Abstract
In the Phenomenology of Spirit, the term Erfahrung is used by Hegel to refer to the experience of consciousness that progressively discovers the inadequacy of its forms, experiencing the incoherence between the object and its own conception of that object. This means that the Hegelian theory of experience represents the attempt to overcome the opposition between subject and object: it is grounded and, at the same time, it grounds (in a hermeneutic circularity) the foundation of Hegel’s idea of spirit as intersubjective consciousness.
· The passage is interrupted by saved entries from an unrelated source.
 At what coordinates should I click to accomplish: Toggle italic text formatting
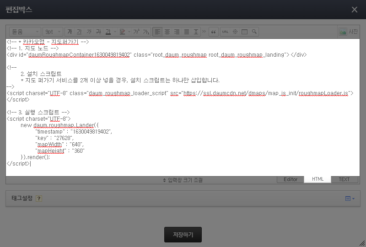89,32
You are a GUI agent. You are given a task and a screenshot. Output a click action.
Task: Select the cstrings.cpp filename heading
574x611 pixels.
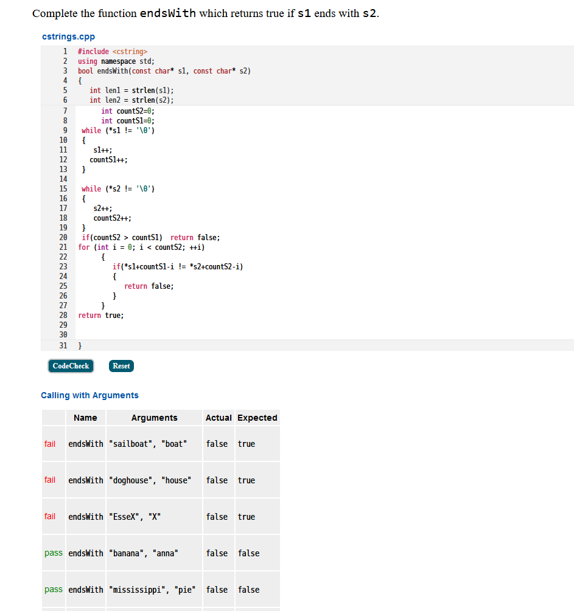68,36
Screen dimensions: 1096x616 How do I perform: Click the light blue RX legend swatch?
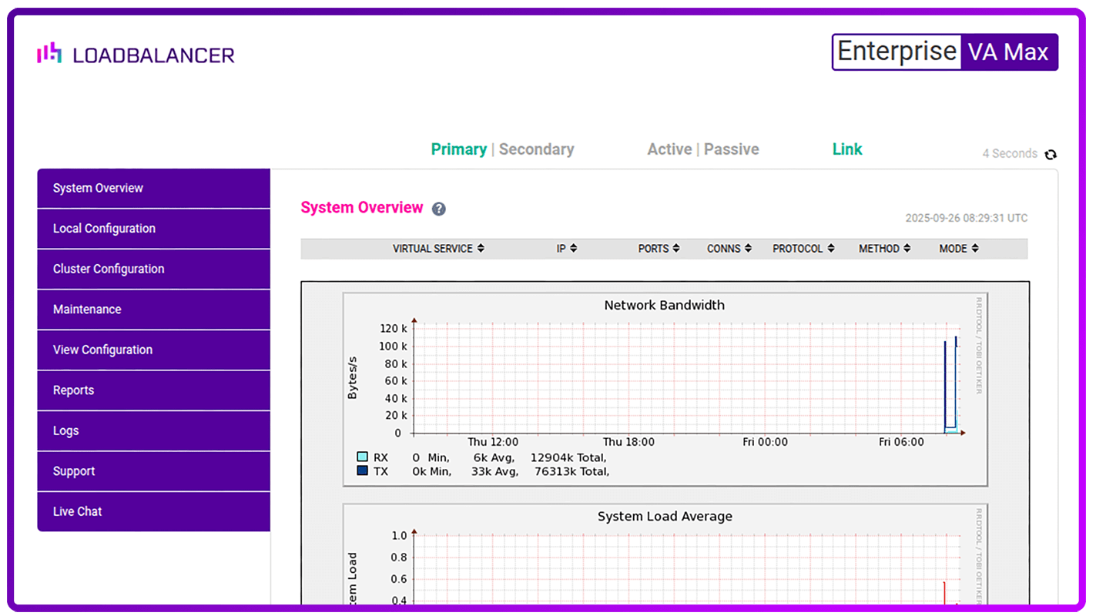(x=363, y=457)
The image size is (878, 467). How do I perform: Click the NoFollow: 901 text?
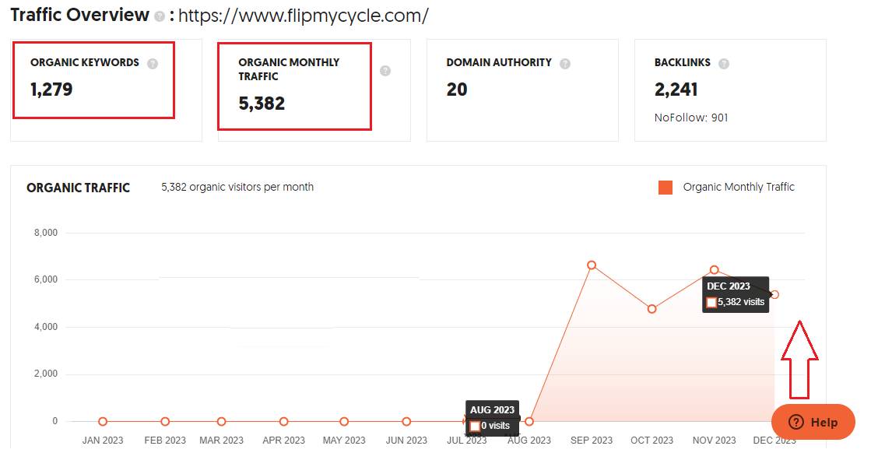[691, 118]
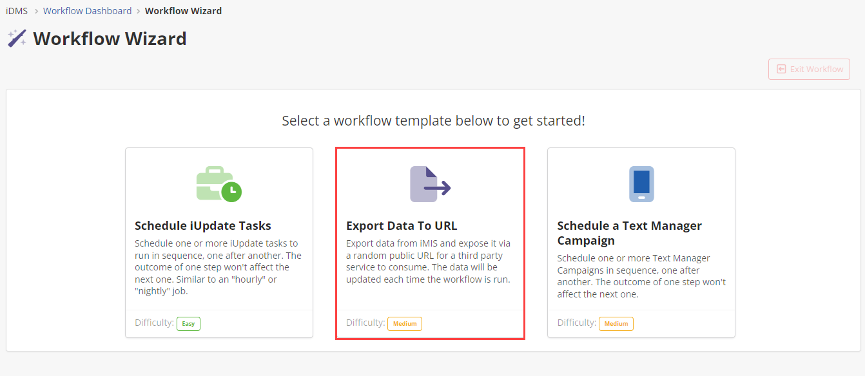
Task: Click the Exit Workflow button
Action: point(809,70)
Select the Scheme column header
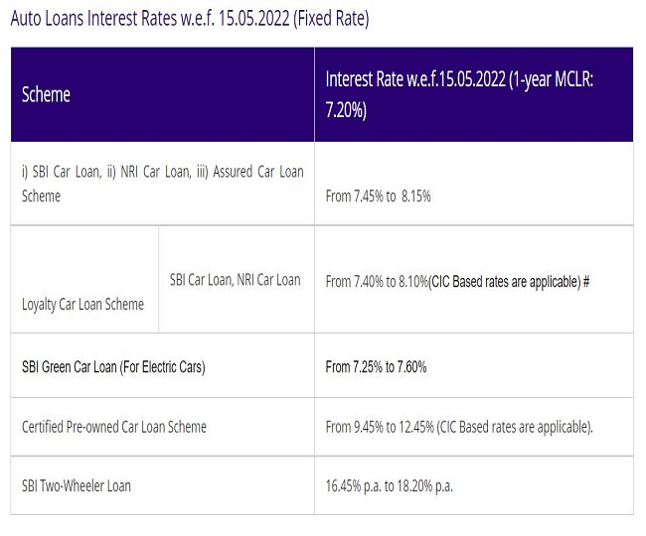This screenshot has width=646, height=536. point(46,95)
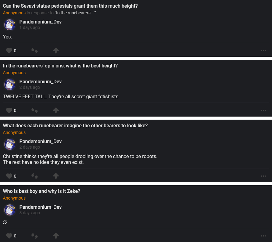Quote the Christine robots answer
Screen dimensions: 272x242
[x=35, y=176]
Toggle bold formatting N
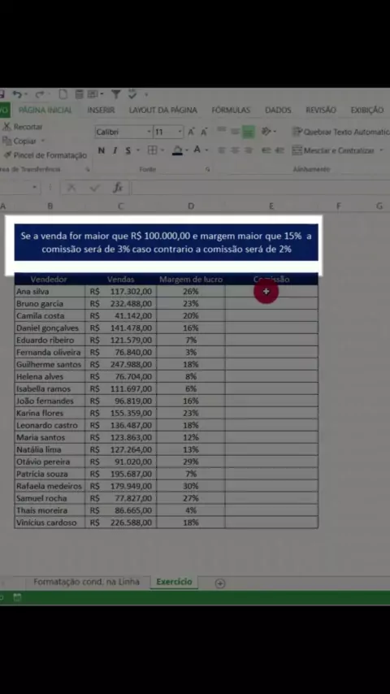 102,150
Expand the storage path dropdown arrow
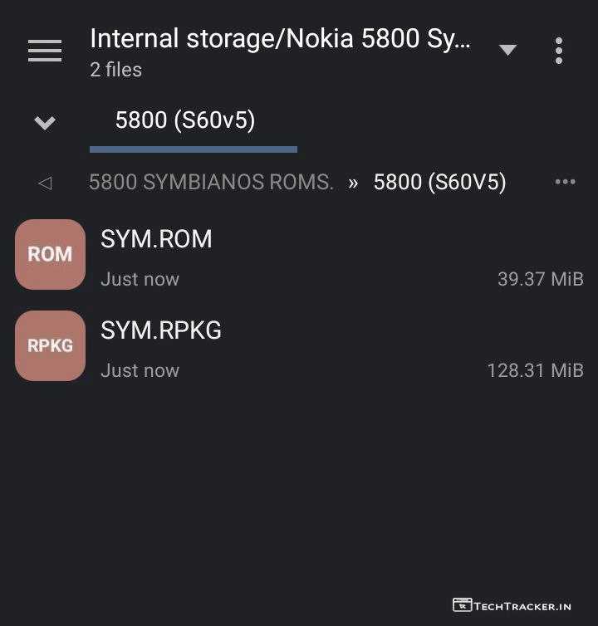The width and height of the screenshot is (598, 626). pos(507,51)
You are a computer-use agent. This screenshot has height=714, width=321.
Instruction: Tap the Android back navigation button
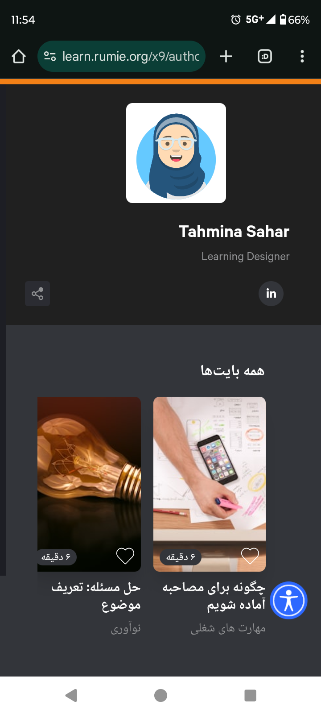point(71,695)
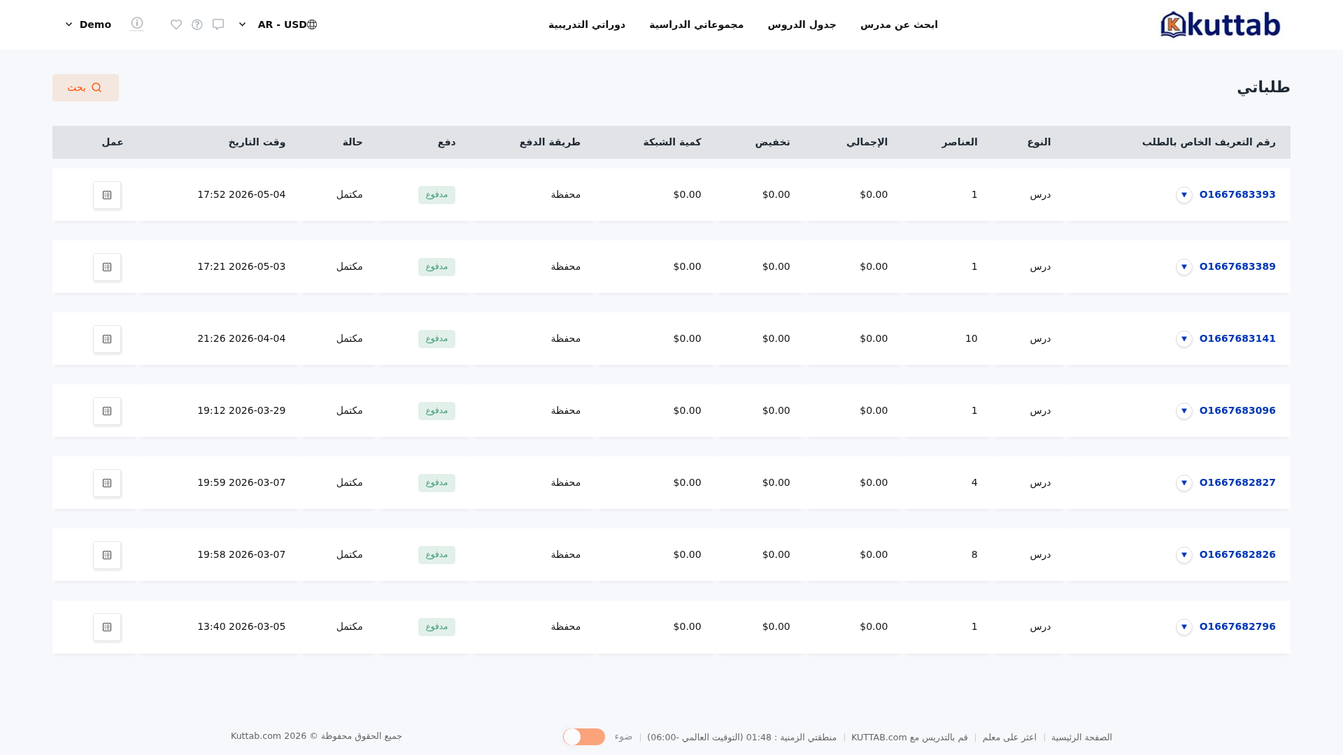
Task: Click اعثر على معلم footer link
Action: click(1009, 738)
In this chapter, I consider these aspects of Hegel’s philosophy in light of the interpretation provided by Heidegger in his essay “The Hegelian Concept of Experience”. Heidegger’s reading features several misunderstandings of Hegel’s theory of experience, but understands its importance in terms of the overcoming of the subject/object opposition and has the merit to grasp its potentiality as hermeneutic key to address the relation of consciousness with the world of experience. I conclude by arguing that Hegel’s theory of experience, once it is hermeneutically translated beyond Heidegger’s misunderstanding, allows not only to avoid the regression of the Heideggerian Dasein in a solipsistic self, but also to lay the foundation for a novel paradigm of the self.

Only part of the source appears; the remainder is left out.